I walked out, he followed me, making all sorts of threats. I got to my car, and got out my key. He grabbed me. I turned around, he hit me (not very hard). I said "try that again, and you'd better be Superman". He did, I blocked it, and hit him myself. He picked up a board and swung it at me; I knocked it out of his hands, and hit him a few times until he fell down.
This passage is as clear as can be: it explicitly alleges threats and assault.
This altercation had attracted some attention, and someone had called the police. Within (it seemed) minutes, the parking lot was full of Scientologists, and two police cars and an had ambulance had arrived.
I told my version of the story. The EO said I was "a troublemaker who needed to learn some manners". The police asked if I wanted to press charges. I said no, I just need to get home. The EO was taken to the hospital for stitches - he cut his face on the pavement when he fell (I didn't mean to hurt him, but hey...a board?!).
It's unfortunate that Jost decided not to file a police report in this case. As more individuals file official complaints with the police, the allegations of assault by numerous individuals become better documented and understood.
Shortly after this altercation, Jost had dinner with the person who had sponsored his initial Scientology training. They were joined by two Scientology representatives, who accused Jost of committing a "high crime" (a specific and extremely serious type of unethical act in Scientology's philosophy), and told Jost that his only course of action was to enlist in the Sea Org, Scientology's extremely dedicated elite corps.
I said that I was not going to join the Sea Org, not pay them anything, and not stop asking questions. One of them said "you know, I could kill you right now... with a thought". I said "well, you know, I've been asking for demonstrations for a while now, why don't you just do it and get it over with?"
This passage suggests that, at this point, Jost did not believe the threat to kill him telepathically could be carried out. However, if the OT Ethics Officer made similar threats to Scientologists who did not have Jost's doubts in OT powers, those individuals may well find such a threat credible.
The reply was something like "don't worry, we'll get you when we have to".
I said "let me give you some incentive" and poured a glass of water down the front of her blouse.

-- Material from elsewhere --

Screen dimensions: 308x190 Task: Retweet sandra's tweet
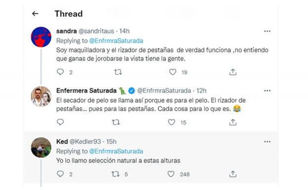pos(118,72)
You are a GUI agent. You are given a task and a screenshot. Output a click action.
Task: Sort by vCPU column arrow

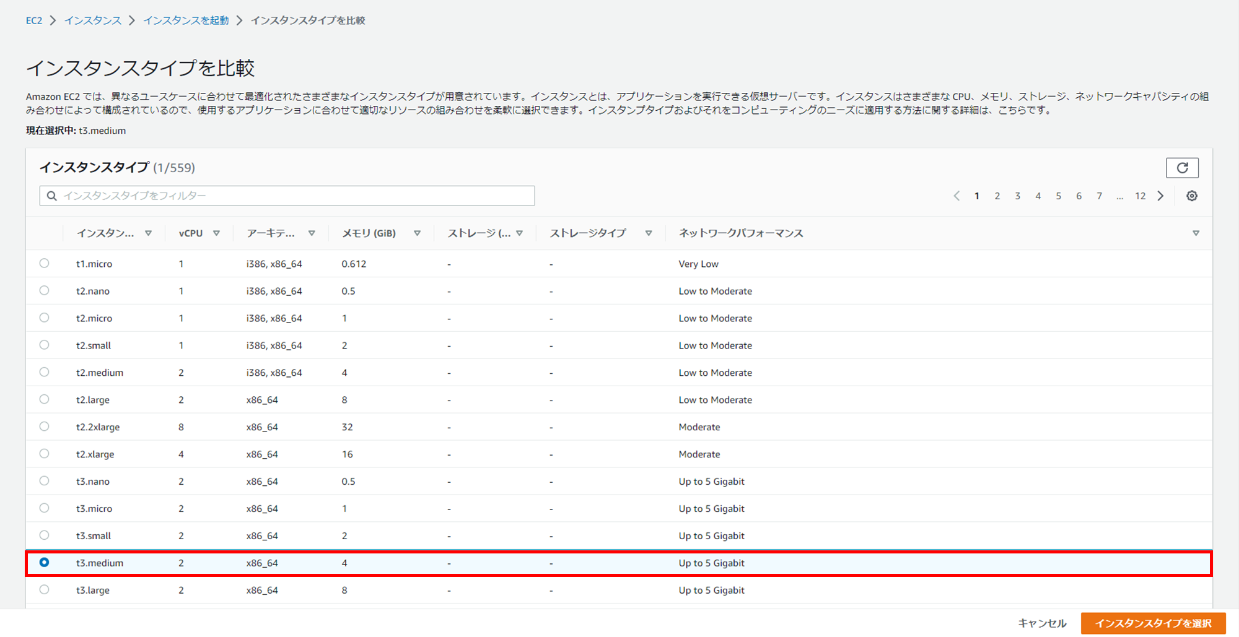[x=216, y=233]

I got up and left the restaurant. Yes, I know it was rude, but I did - and still do - want to see a demonstration of all these powers that I've heard about and been threatened with. I figured a little ice water ought to provoke even an operating thetan into action...

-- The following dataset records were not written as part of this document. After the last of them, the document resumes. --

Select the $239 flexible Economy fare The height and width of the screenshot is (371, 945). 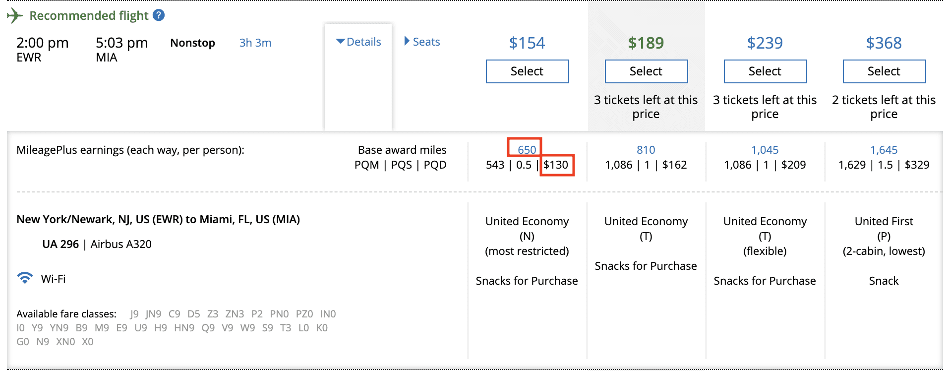point(765,71)
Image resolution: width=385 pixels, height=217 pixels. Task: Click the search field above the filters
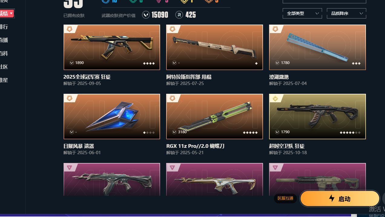point(324,1)
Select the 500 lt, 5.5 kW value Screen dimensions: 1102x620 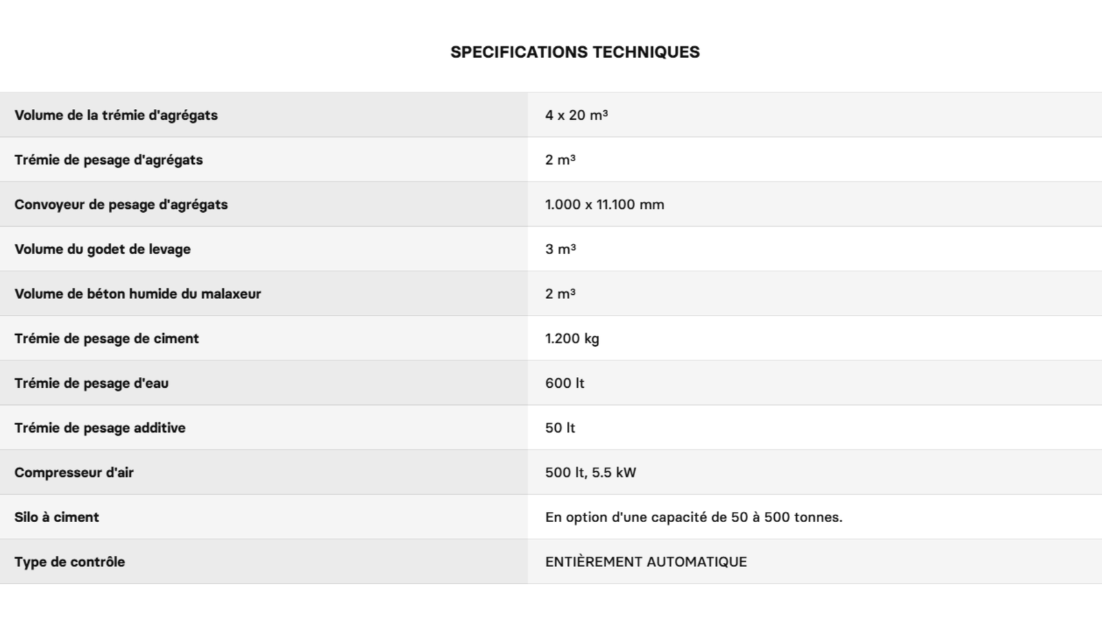click(590, 473)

And, surprisingly, that's about it. I got an "invoice" from them about two months later, which I ignored.
While it's difficult to know whether the invoice was for Jost's initial training, which he says was "sponsored" and so completed at no charge, or for some other services, it's difficult to say. Scientology has been known to send invoices for "freeloader debt" to staff members who break their contracts early, but Jost hasn't given any indication that he was ever on staff.
So let's look at what happened...I got no results at all, that's important. If "the tech always works" then something's wrong here. I asked questions, and was accused of heresy (let's not get into the results of my research, but I will say that I think that CoS "history" is a bunch of lies). I was not only threatened, but attacked.
Jost again says explicitly that Scientology staffers (an Ethics Officer!) threatened and attacked him.
To me, false claims, no results, and attacks are not a good combination. The actions of the Church of Scientology are what has set me against it.
And to sum up, Jost points out that threatening and attacking him did not have the desired effect - rather than being cowed to stay with Scientology and become a more dedicated member, he was repulsed by their actions.
This page was last updated on April 24, 2011.